Rsync files in GCS from bucket to bucket. Specifically, rsync the regions directories to the new amlr-gliders-imagery-proc-dev bucket

NOTE: the output directories are copied using a different strategy, over in 'file_copy_...'

In [None]:
from filemgmt.utils import rsync_imagery_proc_regions, create_pre
from filemgmt.gcs import list_blobs_with_prefix
from google.cloud import storage

## Set variable names
User tasks: update variable names as necessary in this block.

In [None]:
bucket_source_name      = "amlr-imagery-proc-dev"
bucket_destination_name = "amlr-gliders-imagery-proc-dev"

glider_deployment = "amlr08-20220513"
pre_source, pre_destination = create_pre(glider_deployment)

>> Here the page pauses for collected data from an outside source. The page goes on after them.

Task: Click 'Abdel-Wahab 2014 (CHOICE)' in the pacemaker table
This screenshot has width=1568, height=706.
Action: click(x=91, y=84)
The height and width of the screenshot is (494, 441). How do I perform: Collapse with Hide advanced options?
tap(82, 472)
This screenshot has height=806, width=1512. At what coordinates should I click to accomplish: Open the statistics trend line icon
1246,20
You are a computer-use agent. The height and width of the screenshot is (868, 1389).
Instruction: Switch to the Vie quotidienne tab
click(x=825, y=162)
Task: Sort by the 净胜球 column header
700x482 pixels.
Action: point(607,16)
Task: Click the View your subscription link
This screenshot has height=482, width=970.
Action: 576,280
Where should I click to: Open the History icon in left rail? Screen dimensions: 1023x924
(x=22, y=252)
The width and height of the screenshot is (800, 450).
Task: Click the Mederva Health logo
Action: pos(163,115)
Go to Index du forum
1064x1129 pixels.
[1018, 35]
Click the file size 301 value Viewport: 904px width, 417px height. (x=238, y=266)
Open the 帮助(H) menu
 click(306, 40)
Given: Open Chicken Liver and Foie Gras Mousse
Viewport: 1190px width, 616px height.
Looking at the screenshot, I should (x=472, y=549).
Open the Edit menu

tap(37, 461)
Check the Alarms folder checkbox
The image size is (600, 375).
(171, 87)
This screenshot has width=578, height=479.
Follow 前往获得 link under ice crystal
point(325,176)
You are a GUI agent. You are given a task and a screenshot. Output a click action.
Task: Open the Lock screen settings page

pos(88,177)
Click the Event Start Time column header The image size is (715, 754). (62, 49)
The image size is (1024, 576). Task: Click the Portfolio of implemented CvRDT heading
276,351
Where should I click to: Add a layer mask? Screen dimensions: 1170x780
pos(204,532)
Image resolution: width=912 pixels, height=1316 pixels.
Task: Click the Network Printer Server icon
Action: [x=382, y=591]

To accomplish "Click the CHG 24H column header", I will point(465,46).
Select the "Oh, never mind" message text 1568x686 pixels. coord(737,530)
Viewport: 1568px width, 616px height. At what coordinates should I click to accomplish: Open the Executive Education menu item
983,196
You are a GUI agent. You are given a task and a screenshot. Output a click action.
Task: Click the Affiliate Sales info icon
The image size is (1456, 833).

file_prefix    = f"{pre_source}/{glider_deployment}/shadowgraph/images/Dir000"
file_substr    = "/regions/"

## Generate source list

Generate the list of files to rename. 

NOTE: It likely would be more efficient and just as 'robust' to just generate the source strings using a for loop.

In [None]:
file_list_orig = list_blobs_with_prefix(
    bucket_source_name, file_prefix, file_substr=file_substr)    

In [None]:
print(f"there are {len(file_list_orig)} files with substring '{file_substr}' " +
      f"with the prefix '{bucket_source_name}/{file_prefix}'")
for i in file_list_orig[0:5]:
    print(i)

Create a new file list by filtering for the Directory paths only. Then create a list of the rsync source strings

In [None]:
rsync_list_source = [f"gs://{bucket_source_name}/{i[:-1]}" for i in file_list_orig if len(i) <= 70]
print(f"There are {len(rsync_list_source)} directory paths")
print("The rsync source strings are as follows:")
for i in rsync_list_source:
    print(i)

## Run rsync commands

In [None]:
for src in rsync_list_source:
    print("-------------------------------------------------")
    print(src)
    rsync_out = rsync_imagery_proc_regions(
        src, 
        f"{bucket_source_name}/{pre_source}",
        f"{bucket_destination_name}/{pre_destination}", 
        text_only=True
    )
    print(rsync_out)